____ SOURCE DATA
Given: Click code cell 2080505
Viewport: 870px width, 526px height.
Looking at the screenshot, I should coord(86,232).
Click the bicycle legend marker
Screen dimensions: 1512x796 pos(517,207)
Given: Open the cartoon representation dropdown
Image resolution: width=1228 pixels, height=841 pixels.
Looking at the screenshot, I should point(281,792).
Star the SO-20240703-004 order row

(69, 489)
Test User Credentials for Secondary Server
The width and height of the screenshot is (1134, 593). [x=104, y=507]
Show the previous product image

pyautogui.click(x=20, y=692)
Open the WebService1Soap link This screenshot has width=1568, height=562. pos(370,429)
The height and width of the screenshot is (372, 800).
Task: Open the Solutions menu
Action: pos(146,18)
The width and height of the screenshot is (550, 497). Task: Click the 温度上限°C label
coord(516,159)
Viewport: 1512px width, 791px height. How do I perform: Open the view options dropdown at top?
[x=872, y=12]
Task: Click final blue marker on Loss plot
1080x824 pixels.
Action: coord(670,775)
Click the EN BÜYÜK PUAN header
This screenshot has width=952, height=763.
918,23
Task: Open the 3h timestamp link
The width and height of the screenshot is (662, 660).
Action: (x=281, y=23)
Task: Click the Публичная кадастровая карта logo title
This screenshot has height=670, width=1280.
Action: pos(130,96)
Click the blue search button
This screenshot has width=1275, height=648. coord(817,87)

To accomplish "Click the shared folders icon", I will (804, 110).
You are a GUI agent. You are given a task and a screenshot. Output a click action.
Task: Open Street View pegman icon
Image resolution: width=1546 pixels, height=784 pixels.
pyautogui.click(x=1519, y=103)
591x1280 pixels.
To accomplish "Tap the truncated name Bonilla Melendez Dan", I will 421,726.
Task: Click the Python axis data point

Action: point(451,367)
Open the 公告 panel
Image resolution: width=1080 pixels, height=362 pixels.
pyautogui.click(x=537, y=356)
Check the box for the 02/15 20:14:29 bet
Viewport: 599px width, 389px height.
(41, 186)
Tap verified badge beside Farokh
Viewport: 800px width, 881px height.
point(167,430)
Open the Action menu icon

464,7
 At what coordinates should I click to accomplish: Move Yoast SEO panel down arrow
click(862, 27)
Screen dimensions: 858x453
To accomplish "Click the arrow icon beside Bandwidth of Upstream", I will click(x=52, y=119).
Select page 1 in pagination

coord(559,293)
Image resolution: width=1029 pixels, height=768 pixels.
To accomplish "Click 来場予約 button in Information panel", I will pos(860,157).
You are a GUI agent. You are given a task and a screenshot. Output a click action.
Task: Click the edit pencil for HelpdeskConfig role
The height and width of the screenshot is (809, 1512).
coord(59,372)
________
* [PROMPT]: Give the listing once more, unchanged in every line.

* [REPLY TO THE TASK]:
Given: Click code cell 2080505
Viewport: 870px width, 526px height.
Looking at the screenshot, I should coord(86,232).
Click the bicycle legend marker
Screen dimensions: 1512x796 pos(517,207)
Given: Open the cartoon representation dropdown
Image resolution: width=1228 pixels, height=841 pixels.
Looking at the screenshot, I should point(281,792).
Star the SO-20240703-004 order row

(69, 489)
Test User Credentials for Secondary Server
The width and height of the screenshot is (1134, 593). [x=104, y=507]
Show the previous product image

pyautogui.click(x=20, y=692)
Open the WebService1Soap link This screenshot has width=1568, height=562. pos(370,429)
The height and width of the screenshot is (372, 800).
Task: Open the Solutions menu
Action: pos(146,18)
The width and height of the screenshot is (550, 497). Task: Click the 温度上限°C label
coord(516,159)
Viewport: 1512px width, 791px height. How do I perform: Open the view options dropdown at top?
[x=872, y=12]
Task: Click final blue marker on Loss plot
1080x824 pixels.
Action: coord(670,775)
Click the EN BÜYÜK PUAN header
This screenshot has width=952, height=763.
918,23
Task: Open the 3h timestamp link
The width and height of the screenshot is (662, 660).
Action: (x=281, y=23)
Task: Click the Публичная кадастровая карта logo title
This screenshot has height=670, width=1280.
Action: pos(130,96)
Click the blue search button
This screenshot has width=1275, height=648. coord(817,87)

To accomplish "Click the shared folders icon", I will (804, 110).
You are a GUI agent. You are given a task and a screenshot. Output a click action.
Task: Open Street View pegman icon
Image resolution: width=1546 pixels, height=784 pixels.
pyautogui.click(x=1519, y=103)
591x1280 pixels.
To accomplish "Tap the truncated name Bonilla Melendez Dan", I will 421,726.
Task: Click the Python axis data point

Action: point(451,367)
Open the 公告 panel
Image resolution: width=1080 pixels, height=362 pixels.
pyautogui.click(x=537, y=356)
Check the box for the 02/15 20:14:29 bet
Viewport: 599px width, 389px height.
(41, 186)
Tap verified badge beside Farokh
Viewport: 800px width, 881px height.
point(167,430)
Open the Action menu icon

464,7
 At what coordinates should I click to accomplish: Move Yoast SEO panel down arrow
click(862, 27)
Screen dimensions: 858x453
To accomplish "Click the arrow icon beside Bandwidth of Upstream", I will click(x=52, y=119).
Select page 1 in pagination

coord(559,293)
Image resolution: width=1029 pixels, height=768 pixels.
To accomplish "Click 来場予約 button in Information panel", I will pos(860,157).
You are a GUI agent. You are given a task and a screenshot. Output a click action.
Task: Click the edit pencil for HelpdeskConfig role
The height and width of the screenshot is (809, 1512).
coord(59,372)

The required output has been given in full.